サステナビリティ

繊維から生まれた“土”、「トゥッティ」が広がるワケ

 服地卸の最大手スタイレム瀧定大阪が昨年スタートした「プラスグリーンプロジェクト」が今、大きな広がりを見せている。同プロジェクトは従来廃棄される衣類などのポリエステル繊維をリサイクルした培地「トゥッティ」を用いて、緑を増やし未来へとつなぐ取り組み。協業先はアパレルブランドや園芸会社、商業施設など多岐にわたり、プロジェクト発足から1年余りで60件以上の実績を残している。そこに共通するのは、サステナビリティを身近に感じるライフスタイルの提案だ。

様々な企業・ブランドとコラボ、
店頭での強いVPで集客にも寄与

 「プラスグリーンプロジェクト」の中心となる、ポリエステル繊維リサイクル培地「トゥッティ」は、普段着用している衣料品などを廃棄するのをやめよう、循環させて緑を増やそう…そんな思いから誕生した。オーケストラ全員で合奏することを「トゥッティ」ということに由来し、全ての人が演奏することで素晴らしい音楽が生まれる、そんな存在でありたいとの願いが込められている。ロゴにリピート記号が付いているのはリサイクルすることで、資源を循環させることを目指しているから。「おしゃれを楽しみながら緑を育てる」、この循環に参加することで、共に環境に優しい未来を生み出す。それは「プラスグリーンプロジェクト」の活動全般に通じている。象徴的な事例の一つが、6月に愛知県名古屋市のイオンモール大高にオープンした「ジーナシス」国内最大規模の店舗での取り組みだ。ユニバーサル園芸社と協業し、「トゥッティ」や「トゥッティ」を使用した観葉植物の販売とともに、同店では「トゥッティ」の原料となるポリエステル素材の衣料品回収キャンペーンも実施。その回収ボックスもポリエステル繊維をリサイクルしたフェルトの「トゥッティボード」で作った。店頭のディスプレイとしても使うことで、衣料品の回収、それをリサイクルした土、その土で栽培された植物、という循環を具体的に見せた。また、自分の生活の中の一部として、衣類から植物への循環を、来店客に感じてもらうとともに、サステナビリティの取り組みに興味を持たせ、店内へと足を進めさせる効果もあったという。

大型商業施設と組んだワークショップも

 サステナビリティを生活の一部として感じる取り組みは、商業施設でのイベントなどでも行われている。
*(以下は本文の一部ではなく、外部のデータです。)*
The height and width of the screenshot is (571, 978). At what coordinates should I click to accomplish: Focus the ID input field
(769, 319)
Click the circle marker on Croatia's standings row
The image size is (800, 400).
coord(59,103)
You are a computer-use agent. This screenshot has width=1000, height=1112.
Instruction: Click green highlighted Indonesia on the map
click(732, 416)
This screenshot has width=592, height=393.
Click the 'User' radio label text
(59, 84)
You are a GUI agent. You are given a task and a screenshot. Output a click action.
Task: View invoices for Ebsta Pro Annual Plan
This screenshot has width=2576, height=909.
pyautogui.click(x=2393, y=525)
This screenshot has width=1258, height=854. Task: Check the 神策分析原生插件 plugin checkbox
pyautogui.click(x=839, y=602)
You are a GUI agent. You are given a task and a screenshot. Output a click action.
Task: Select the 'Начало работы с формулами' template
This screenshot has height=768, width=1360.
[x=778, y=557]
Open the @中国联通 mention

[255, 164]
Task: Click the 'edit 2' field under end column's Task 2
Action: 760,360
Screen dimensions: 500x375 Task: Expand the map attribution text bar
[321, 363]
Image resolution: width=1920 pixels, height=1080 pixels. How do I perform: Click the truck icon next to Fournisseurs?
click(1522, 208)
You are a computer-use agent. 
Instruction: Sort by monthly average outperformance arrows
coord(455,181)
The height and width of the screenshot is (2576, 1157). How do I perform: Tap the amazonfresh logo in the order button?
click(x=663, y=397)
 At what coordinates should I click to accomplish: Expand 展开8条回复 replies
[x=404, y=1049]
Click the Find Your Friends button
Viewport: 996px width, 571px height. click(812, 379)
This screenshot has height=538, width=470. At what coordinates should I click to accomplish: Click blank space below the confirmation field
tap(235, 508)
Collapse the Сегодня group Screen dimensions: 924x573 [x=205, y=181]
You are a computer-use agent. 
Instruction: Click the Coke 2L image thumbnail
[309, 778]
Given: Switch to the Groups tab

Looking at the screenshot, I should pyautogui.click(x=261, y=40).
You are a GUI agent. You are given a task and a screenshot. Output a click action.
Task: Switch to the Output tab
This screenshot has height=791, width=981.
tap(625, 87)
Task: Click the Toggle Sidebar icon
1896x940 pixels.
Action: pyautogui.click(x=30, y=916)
今春は阪急西宮ガーデンズで開催されたSDGs推進活動「ぎゅうっと未来 阪急西宮ガーデンズ」で、「不要になった洋服を捨てないアイデア」をテーマに、家族そろって参加できるワークショップを開催した。参加にあたっては、自宅の不要な洋服を持参してもらい、「トゥッティ」を使った植木鉢を製作。それを家に持ち帰り、廃棄される衣料品回収から緑を育てる循環を体験するという試みだ。プロジェクト発足時から一つの目標にしていた緑化事業もすでに実現しており、プロバスケットボールクラブ「川崎ブレイブサンダース」が若者文化発信拠点として運営する「カワサキ文化会館」の屋上約80m²に「トゥッティ」を敷き詰め、食育や地産地消の促進を目的とする屋上菜園「アンドワンファーム」を誕生させた。ここで栽培される野菜は、クラブハウスで提供する選手の食事の材料などに活用予定。将来的には、試合会場で回収した衣類も「トゥッティ」の一部になり、チームを中心とする環境の中で循環することを検討している。

ファッションを入り口に、
コスメなど多彩な“共創”も

 同プロジェクト発足時から取り組んでいるのが、淡路島パルシェが運営する「パルシェ 香りの館」内にオープンした「スタイレムアグリラボ」だ。ここは「トゥッティ」の生育実証の場、知見を広げる場であり、「トゥッティ」を開発したアースコンシャスや近畿大学と共に、最新設備のもと、約20種類の果樹・野菜を栽培している。すでにこのラボで栽培したハーブを原料とする、ローズゼラニウムやハッカのエッセンシャルオイルの製造・販売がスタート。8月に合同展示会「JUMBLE TOKYO」に出展したところ、大きな反響があり、新たなコラボ企画創出の機会となった。このラボのような「トゥッティ」を使った農園はほかの場所でも増え、井入農園では和ハーブ、山本農園ではストックの栽培が進んでいる。ほかにも、ノベルティーやオリジナル商品の開発、植栽ディスプレー、「トゥッティボード」を使ったバッグの製作など、ブランドの世界観とリンクさせながら、サステナブルを身近に感じられる数々の提案を行っている。「入口は繊維だが、出口は新規事業。業界の枠を意識せずさまざまな企業と協業していく」と同プロジェクトを担当するスタイレム瀧定大阪R & D部R & D室の坂本和也氏。今後は「衣料品を回収するアップサイクル事業、グリーンの販売やレンタル事業、緑化事業を含めた空間プロデュース、「スタイレムアグリラボ」の発展など、それぞれの分野での広がりを見据えている」と言う。2025年に開催される大阪・関西万博の参加型プログラム「TEAM EXPO 2025」にも参画し、さらなる共創を呼びかけている。

繊維から生まれた土
「トゥッティ」とは?

 「トゥッティ」は、従来なら廃棄されていたポリエステル繊維を主体に人工ゼオライトを特殊混合して作られた“繊維から生まれた土”。従来の培養土と同じように、花でも野菜でもハーブでも育てることができる。非常に軽量のため運搬や栽培作業が容易、虫が発生しにくく室内栽培に適している(無機肥料使用の場合)、経年劣化が生じにくいなど、扱いやすさも大きな特長だ。現在、自社ECのほか、竹中庭園緑化のショップや公式オンラインショップなどでも販売されている。